High performance liquid chromatography (HPLC) was used for vitamin C analysis in raw and cooked kenger samples. Raw kenger was found to contain the highest level of vitamin C (7.104 ± 0.07 µg/g). Loss of the vitamin was noticed in boiled (6.812 ± 0.22 µg/g) as well as fried (6.898 ± 0.072 µg/g) samples (p < 0.05). The loss was higher in boiled samples as compared to fried ones and the difference was statistically significant (p < 0.05) (Table 1).

The trend in changes in contents of phenolic compounds and vitamin C during cooking methods have been shown in Fig. 1.

The effect of cooking methods on phenolics and vitamin C in kenger

Full size image

Correlation between phenolic compounds and vitamin C contents in samples

Spearman Correlation test was conducted between phenolic compounds and vitamin C contents of raw and cooked kenger samples in order to understand if there was a correlation between these two parameters based on cooking methods. However, no significant correlation was found between the two (p > 0.05).The results obtained were at a low level of reliability due to the less number of samples.

Antioxidant activity in raw and cooked kenger samples

FRAP method

Antioxidant activity of raw kenger plant and its two differently cooked (boiled in water and stir-fried in oil) samples were investigated by FRAP method. The samples were extracted in methanol and water at different concentrations (25 mg/mL, 50 mg/mL/, 75 mg/mL, 100 mg/mL, 150 mg/mL and 300 mg/mL). FRAP antioxidant activities of water and methanol extracts for different cooking methods were given by proportioning the Trolox equivalent (TE) dry matter concentration. In general, antioxidant activity increased with the concentration of the sample, however there were fluctuations at some of the concentrations (Table 2). The highest antioxidant activity value was found in stir-fried sample in methanol extract with 1.860 ± 0.0006 μmole TE/mg DM/mL at 300 mg/mL concentration followed by 1.350 ± 0.0007 μmole TE/mg DM/mL in raw kenger and 1.048 ± 0.0005 μmole TE/mg DM/mL in stir-fried sample in methanol extract at 150 mg/mL concentration.

DPPH method

Methanol and water extracts of raw and cooked (boiled and stir-fried in oil) samples were used for determination of antioxidant activity by DPPH method. Antioxidant activity was found to be dose dependent, highest activity being at 300 mg/mL concentration. Based on cooking methods examined, the highest antioxidant activity value was found in stir-fried kenger water extract at 300 mg/mL concentration as 1.025 ± 0.0005 μg (EC₅₀DPPH) followed by raw kenger having 0.731 ± 0.0008 μg (EC₅₀DPPH) activity. In general, antioxidant activity increased with the concentration of the sample, however there were fluctuations at some of the concentrations (Table 3).

ABTS method

Methanol and water extracts of raw and cooked (boiled and stir-fried in oil) samples were used for determination of antioxidant activity by ABTS method. Althogh antioxidant activity was found to be dose dependent, however there were fluctuations in the results at some concentrations of the extracted samples. Based on cooking methods examined, the highest antioxidant activity value was observed in 300 mg/mL solution of boiled kenger extracted in methanol (90.0 ± 5.55% TEAC) followed by stir-fried kenger extracted in methanol (89.8 ± 6.40% TEAC) and boiled kenger extracted in water (89.5 ± 5.52% TEAC) (Table 4).

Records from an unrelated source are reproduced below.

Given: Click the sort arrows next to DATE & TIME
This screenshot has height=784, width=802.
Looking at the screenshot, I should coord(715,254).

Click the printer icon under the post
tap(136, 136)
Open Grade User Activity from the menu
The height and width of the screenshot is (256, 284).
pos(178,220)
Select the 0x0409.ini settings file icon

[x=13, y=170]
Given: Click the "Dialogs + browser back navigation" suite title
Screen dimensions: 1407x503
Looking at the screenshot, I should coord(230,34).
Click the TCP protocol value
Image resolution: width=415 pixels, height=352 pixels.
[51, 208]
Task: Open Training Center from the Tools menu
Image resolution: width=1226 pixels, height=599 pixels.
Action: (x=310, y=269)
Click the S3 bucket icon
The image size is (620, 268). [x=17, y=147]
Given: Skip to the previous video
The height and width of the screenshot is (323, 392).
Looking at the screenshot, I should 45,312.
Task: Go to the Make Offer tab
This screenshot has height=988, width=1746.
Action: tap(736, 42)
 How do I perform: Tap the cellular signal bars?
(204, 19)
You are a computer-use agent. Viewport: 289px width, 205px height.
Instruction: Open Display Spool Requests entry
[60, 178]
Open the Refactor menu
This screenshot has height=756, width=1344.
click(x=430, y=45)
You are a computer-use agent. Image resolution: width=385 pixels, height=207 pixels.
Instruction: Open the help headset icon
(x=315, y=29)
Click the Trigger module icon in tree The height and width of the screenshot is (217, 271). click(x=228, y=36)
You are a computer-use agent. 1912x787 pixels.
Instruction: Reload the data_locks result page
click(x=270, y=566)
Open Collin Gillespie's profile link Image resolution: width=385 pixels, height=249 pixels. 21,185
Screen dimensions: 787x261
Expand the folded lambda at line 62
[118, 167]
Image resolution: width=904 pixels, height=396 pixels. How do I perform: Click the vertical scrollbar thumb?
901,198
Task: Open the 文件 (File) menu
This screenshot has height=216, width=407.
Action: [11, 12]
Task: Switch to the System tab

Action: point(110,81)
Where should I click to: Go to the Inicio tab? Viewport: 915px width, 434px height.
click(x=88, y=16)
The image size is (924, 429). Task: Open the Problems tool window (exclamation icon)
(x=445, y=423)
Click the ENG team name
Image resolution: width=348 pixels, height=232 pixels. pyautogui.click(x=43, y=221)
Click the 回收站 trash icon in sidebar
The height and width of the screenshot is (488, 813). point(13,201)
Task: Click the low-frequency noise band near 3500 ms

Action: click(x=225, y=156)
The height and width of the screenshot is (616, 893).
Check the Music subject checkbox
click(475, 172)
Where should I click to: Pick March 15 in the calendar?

Correlation between the antioxidant activity assessing methods

As a result of examining the antioxidant activity tests performed with six different concentrations of the extractions of raw and cooked kenger samples in water (dH2O) and methanol (MeOH) with the Spearman correlation coefficient; it was determined that there was a negative correlation between ABTS and DPPH methods at concentrations of 100 mg/mL and 75 mg/mL (rho = -0.90 p < 0.05), no relationship was found between other methods and concentrations (Table 5). The results obtained were at a low level of reliability due to the less number of samples.

Phenolic compounds in raw and cooked kenger samples

In general, the concentration of phenolic compounds in plants has been reported to be influenced by genetic factors, environmental conditions (soil, sun, rain, climate), cultivation methods (organic greenhouse), harvest time, post-harvest processes, storage conditions and cooking practices (Kalkan & Yucecan, 2013) and variables in laboratory assessment methods. In a study, GC/MS methods were used to analyse the phytochemicals in kenger plants collected in March in Galil region of Israel. Thirty nine compounds including sterols, esters, phenolic compounds, saturated and unsaturated fats, acids and aromatic compounds were identified in the methanol and hexane extracts of the sample (Kadan et al., 2018). In another study conducted in Iran, the authors reported considerably large amounts of caffeic, chlorogenic and neo-chlorogenic acid derivatives in shoots and leaves of kenger plant locally harvested in the month of May (Haghi 2011).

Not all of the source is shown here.